The short general version of my argument is: feedback > filtering
I would agree that preregistration is one way to make p-values more useful. They may be the best way to determine what the researcher originally intended to measure, but they’re not the only way to know if that was the only thing a researcher measured. I’ve found asking questions often works.
If we’re talking strictly about properly run RCTs, then I would agree, preregistration is close to free relatively speaking. But that’s because a properly conducted RCT is such a big undertaking that most filtering initiatives are going to be relatively small. But RCTs aren’t the only kind of study design out there. They are the gold-standard, yes, in that they have the greatest robustness, but their major drawback is that they’re expensive to conduct properly relative to alternatives.
Science already has a pretty strong filter. Researchers need to spend 8 years (and usually much more than that) after high school working towards a PhD. They then have to decide that what they’re doing is the best way to analyze a problem, or if they’re still in grad school, their professor has to approve it, and they have to believe in it. Then two or more other people with PhDs who weren’t involved in the research (editor and peer reviewer(s)) have to review what the researcher did, and come to the conclusion that the research was properly conducted. I don’t view this as principally a filtering problem. Filtering can improve quality, but it also reduces the number of possible ways to conduct research. The end result of excessive filtering to me is that everybody ends up just doing RCTs for everything, which is extremely cost-inefficient, and leads to the problem of everybody chasing funding. If nobody with less than a million on their credit can conduct a study, I think that’s a problem.
Having been through some of that process… it’s less than stellar.
That recent “creator” paper managed, somehow, to get through peer review and in the past I’ve been acutely aware that it’s been clear that sometimes reviewers have no clue about what they’ve been asked to review and just sort of wave it through with a few requests for spelling and grammar corrections.
To an extent it’s a very similar problem to ones faced in programming and engineering. Asking for more feedback is just the waterfall model applied to research.
To an extent, even if researchers weren’t being asked to publicly post their pre-reg getting them to actually work out what they’re planning to measure is a little like getting programmers to adopt Test Driven Development (write the tests, then write the code) which tends to produce higher quality output.
Despite that 8 years a lot of people still don’t really know what they’re doing in research and just sort of ape their supervisor. (who may have been in the same situation)

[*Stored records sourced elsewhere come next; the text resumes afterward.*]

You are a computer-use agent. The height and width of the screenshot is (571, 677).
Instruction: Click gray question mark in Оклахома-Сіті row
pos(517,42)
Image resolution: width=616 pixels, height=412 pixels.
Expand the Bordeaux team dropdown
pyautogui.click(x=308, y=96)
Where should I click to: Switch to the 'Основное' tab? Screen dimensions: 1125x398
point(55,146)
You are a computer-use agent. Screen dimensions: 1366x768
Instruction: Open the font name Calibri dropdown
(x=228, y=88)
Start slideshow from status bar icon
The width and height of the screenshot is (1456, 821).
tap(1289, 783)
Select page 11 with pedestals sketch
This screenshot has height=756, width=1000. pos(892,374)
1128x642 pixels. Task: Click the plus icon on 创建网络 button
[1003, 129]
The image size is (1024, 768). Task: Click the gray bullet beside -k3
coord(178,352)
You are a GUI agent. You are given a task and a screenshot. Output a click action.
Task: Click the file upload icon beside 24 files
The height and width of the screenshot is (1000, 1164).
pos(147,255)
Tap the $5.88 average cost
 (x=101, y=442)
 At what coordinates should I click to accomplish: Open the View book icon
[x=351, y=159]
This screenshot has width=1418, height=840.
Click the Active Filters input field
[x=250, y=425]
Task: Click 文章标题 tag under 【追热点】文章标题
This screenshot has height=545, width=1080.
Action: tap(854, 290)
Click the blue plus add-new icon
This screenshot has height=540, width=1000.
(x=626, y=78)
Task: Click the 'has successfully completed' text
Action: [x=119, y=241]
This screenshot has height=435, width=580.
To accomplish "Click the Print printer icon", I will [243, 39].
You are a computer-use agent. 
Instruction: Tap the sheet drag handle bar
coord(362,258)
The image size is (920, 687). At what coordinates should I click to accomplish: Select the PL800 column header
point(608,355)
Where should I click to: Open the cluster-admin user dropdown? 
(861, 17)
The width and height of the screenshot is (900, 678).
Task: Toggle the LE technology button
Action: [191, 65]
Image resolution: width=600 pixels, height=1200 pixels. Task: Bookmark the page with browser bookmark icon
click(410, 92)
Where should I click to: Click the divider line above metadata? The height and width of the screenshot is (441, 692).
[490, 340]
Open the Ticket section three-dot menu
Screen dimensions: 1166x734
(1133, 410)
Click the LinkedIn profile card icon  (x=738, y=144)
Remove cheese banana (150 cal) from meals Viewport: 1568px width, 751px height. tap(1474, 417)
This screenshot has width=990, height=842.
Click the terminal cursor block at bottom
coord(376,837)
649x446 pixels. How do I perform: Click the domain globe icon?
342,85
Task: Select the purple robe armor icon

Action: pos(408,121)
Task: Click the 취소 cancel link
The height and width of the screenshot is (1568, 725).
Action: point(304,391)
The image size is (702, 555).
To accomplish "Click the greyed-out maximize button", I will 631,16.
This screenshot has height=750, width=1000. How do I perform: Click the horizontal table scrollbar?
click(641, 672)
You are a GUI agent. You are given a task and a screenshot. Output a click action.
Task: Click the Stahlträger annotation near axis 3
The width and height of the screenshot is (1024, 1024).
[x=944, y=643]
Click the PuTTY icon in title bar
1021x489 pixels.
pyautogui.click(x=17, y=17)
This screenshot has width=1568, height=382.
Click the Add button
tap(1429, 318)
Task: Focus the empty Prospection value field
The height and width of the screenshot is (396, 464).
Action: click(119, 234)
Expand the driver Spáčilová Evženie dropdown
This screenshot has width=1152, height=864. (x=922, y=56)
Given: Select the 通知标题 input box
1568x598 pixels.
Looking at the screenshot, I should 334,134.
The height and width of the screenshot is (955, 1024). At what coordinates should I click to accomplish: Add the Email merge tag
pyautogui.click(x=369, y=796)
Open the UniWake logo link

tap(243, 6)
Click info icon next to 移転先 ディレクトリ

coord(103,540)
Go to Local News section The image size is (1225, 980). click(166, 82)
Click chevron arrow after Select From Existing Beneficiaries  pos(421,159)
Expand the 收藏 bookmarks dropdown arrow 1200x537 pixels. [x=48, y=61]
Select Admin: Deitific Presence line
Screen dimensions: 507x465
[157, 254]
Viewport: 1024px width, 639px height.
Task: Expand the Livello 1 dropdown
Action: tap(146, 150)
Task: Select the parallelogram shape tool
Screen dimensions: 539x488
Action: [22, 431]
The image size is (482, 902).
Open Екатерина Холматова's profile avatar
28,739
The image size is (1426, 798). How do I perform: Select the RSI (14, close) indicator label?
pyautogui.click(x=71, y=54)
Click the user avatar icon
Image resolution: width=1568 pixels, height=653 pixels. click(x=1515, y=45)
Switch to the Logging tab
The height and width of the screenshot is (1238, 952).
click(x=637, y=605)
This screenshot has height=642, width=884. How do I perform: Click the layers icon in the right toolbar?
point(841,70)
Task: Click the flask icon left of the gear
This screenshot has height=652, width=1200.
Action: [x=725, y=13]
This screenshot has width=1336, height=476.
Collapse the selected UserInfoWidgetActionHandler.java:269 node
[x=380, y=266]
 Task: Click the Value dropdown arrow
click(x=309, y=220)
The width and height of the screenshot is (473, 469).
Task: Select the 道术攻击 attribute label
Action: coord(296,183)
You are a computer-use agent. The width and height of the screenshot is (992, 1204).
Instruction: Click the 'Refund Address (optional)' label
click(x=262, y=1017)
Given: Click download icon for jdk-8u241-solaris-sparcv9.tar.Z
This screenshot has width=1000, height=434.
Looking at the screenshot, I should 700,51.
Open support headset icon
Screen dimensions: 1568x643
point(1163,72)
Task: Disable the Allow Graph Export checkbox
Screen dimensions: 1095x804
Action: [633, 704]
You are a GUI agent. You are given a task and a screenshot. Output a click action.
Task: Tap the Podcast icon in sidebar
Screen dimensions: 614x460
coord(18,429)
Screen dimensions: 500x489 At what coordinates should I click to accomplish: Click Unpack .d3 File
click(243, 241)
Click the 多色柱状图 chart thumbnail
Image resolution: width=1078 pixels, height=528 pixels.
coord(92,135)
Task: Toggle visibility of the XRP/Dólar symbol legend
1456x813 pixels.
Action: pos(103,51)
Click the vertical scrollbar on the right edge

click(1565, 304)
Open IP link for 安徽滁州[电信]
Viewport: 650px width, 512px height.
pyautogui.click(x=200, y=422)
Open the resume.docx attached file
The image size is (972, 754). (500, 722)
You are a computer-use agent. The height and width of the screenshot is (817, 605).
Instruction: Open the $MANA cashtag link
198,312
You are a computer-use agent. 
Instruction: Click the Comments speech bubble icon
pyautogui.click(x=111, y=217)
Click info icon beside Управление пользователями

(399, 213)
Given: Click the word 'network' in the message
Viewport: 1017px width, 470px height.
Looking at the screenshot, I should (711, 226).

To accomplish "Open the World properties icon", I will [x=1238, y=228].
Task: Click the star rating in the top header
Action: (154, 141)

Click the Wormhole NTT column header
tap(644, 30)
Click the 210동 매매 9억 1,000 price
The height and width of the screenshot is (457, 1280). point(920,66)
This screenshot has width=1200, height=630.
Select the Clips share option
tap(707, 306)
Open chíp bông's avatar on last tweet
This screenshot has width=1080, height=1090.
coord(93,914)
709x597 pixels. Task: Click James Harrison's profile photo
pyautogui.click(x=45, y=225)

Since the system is still half-modeled on the old medieval master-journeyman-apprentice system you can also get massive massive massive variation in ability/competence so simply trusting in people being highly qualified isn’t very reliable.
The simplest way to illustrate the problem is to point to really really basic stats errors which make it into huge portions of the literature. Basic errors which have made it past supervisors, made it past reviewers, made it past editors. Made it past many people with PHD’s and not one picked up on them.
(This is just an example, there are many many other basic errors made constantly in research)
They’ve identified one direct, stark statistical error that is so widespread it appears in about half of all the published papers surveyed from the academic neuroscience research literature.
To understand the scale of this problem, first we have to understand the statistical error they’ve identified. This is slightly difficult, and it will take 400 words of pain. At the end, you will understand an important aspect of statistics better than half the professional university academics currently publishing in the field of neuroscience.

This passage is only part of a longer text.